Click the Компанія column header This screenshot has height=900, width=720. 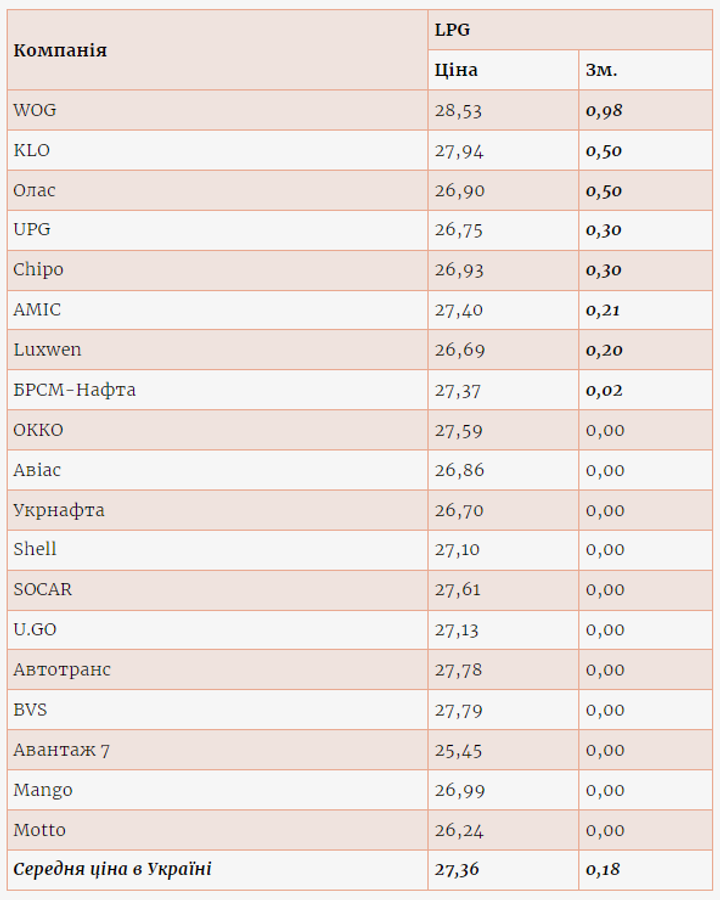tap(60, 50)
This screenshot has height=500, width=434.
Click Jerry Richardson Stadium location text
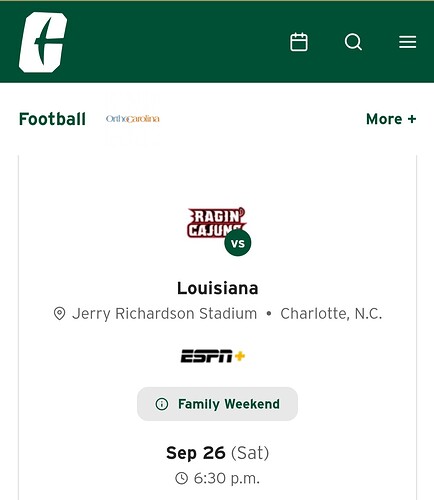pos(164,314)
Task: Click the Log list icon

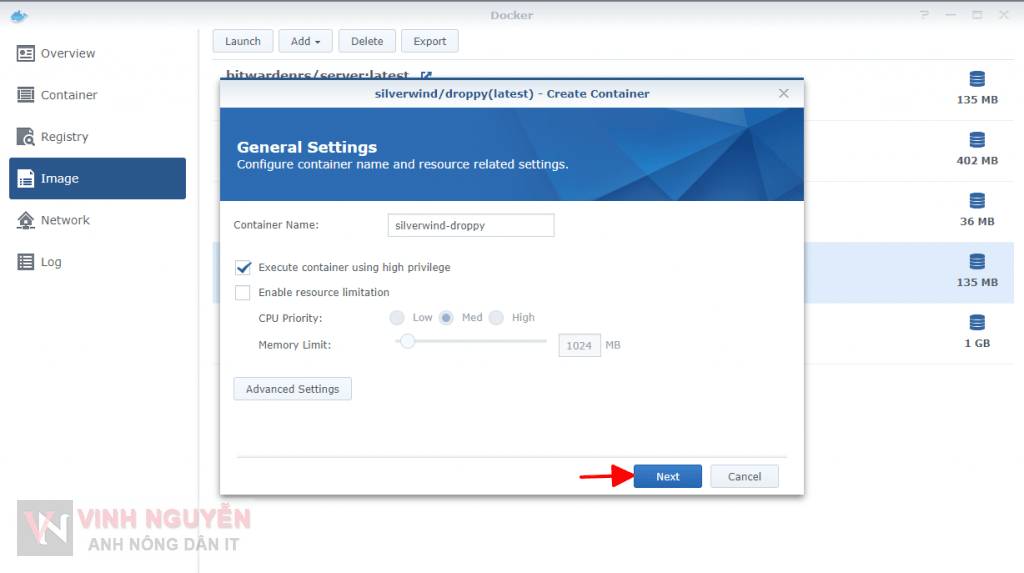Action: click(x=26, y=262)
- - -
== THE EXERCISE ==
Reproduce every line, requests included, starting at the line containing "This screenshot has height=500, width=434." and ending at the last line of the items. Scale each coordinate in the answers by 1.95 and round to whole numbers with halves rounded up, leave the numbers in the requests unchanged, and omit the pictures.

== EXERCISE OUTPUT ==
This screenshot has height=500, width=434.
Click Jerry Richardson Stadium location text
pos(320,612)
Task: Click the Log list icon

Action: click(x=51, y=511)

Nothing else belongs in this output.